Terraform vs CloudFormation is a guaranteed question. CloudFormation is AWS-native, deeply integrated (drift detection, StackSets across accounts/regions, automatic rollback on a failed update), and has no separate state to manage because AWS holds it. Terraform is multi-cloud, has a richer module ecosystem and HCL ergonomics, and — critically — manages its own state file, which you must put in a remote backend (S3) with locking so concurrent applies can't corrupt it. With Terraform 1.10+ you can use S3-native locking (use_lockfile); the older pattern used a DynamoDB table, now deprecated in favor of the lock file. Mention plan/apply discipline, terraform import for existing resources, and why you never change infrastructure by hand once it is under IaC (drift). CDK and Pulumi come up as 'IaC in a real language' alternatives.

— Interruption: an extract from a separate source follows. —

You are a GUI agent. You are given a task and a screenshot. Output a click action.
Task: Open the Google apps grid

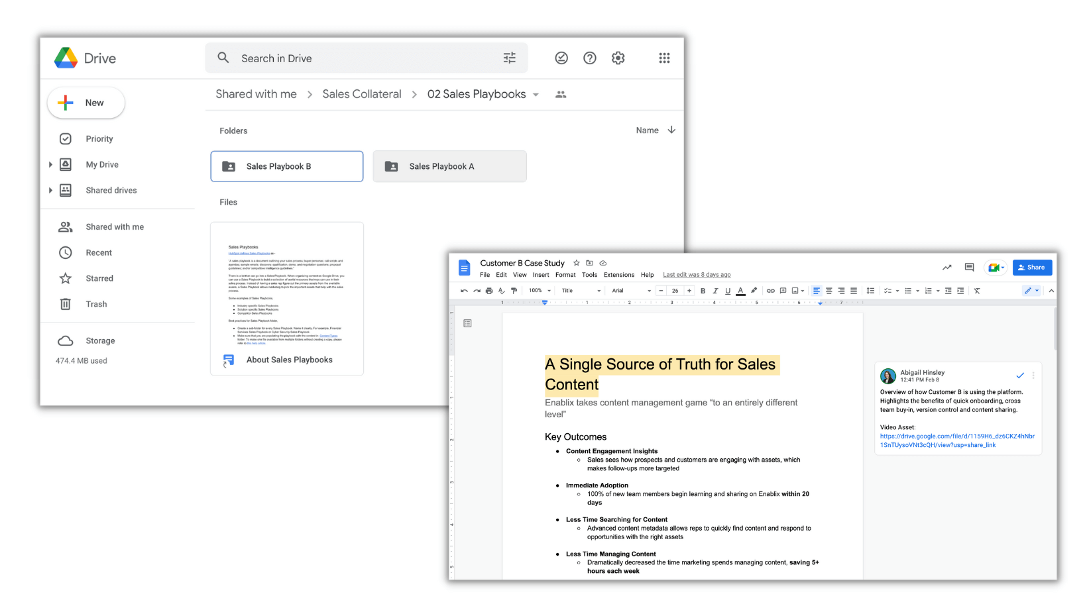coord(664,58)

For CI/CD, you should be able to design a pipeline end to end. A typical AWS-native flow: source (CodeConnections/GitHub) to build and test (CodeBuild) to artifact (ECR for images, S3 for bundles) to deploy (CodeDeploy/ECS/EKS) orchestrated by CodePipeline; many teams instead use GitHub Actions or GitLab CI as the orchestrator and call AWS via OIDC federation, so no long-lived AWS keys live in the runner. Know rollout strategies — rolling, blue/green (two target groups behind an ALB; shift traffic, keep the old fleet for instant rollback), and canary (shift a small percentage, watch alarms, then proceed) — and how CodeDeploy implements blue/green and canary for ECS, Lambda, and EC2.

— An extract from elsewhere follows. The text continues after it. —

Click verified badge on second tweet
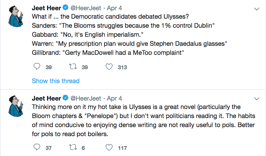This screenshot has width=266, height=156. pos(66,98)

The senior signal in CI/CD is safety and reproducibility: build an immutable artifact once and promote that same artifact across environments (build once, deploy many), scope pipeline permissions per stage, wire automatic rollback to CloudWatch alarms, and put infrastructure changes through the same plan-review-apply gate as code. For Kubernetes specifically, GitOps (Argo CD/Flux) makes cluster state a reconciled function of Git, so a rollback is a git revert and drift is auto-corrected.

  • Terraform: multi-cloud, own state — use an S3 remote backend with locking.
  • S3-native locking (use_lockfile, TF 1.10+) replaces the deprecated DynamoDB lock table.
  • CloudFormation: AWS-native, StackSets, no state to manage, auto-rollback.
  • Federate CI runners to AWS via OIDC — stop storing long-lived access keys.
  • Build once, promote the same immutable artifact; wire rollback to CloudWatch alarms.

Observability, cost, and scenario questions

Observability is the three pillars plus AWS plumbing: metrics (CloudWatch, custom metrics, EMF), logs (CloudWatch Logs, log groups, retention, subscription filters to OpenSearch/Kinesis), and traces (X-Ray, or OpenTelemetry via ADOT exporting to CloudWatch/managed Grafana). Know the difference between alerting on symptoms (latency, error rate — the SLO breach the user feels) versus causes, and be able to define an SLI, SLO, and error budget out loud. For EKS, mention Container Insights and the ADOT stack, and that you scrape Prometheus metrics and ship them to Amazon Managed Prometheus + Managed Grafana.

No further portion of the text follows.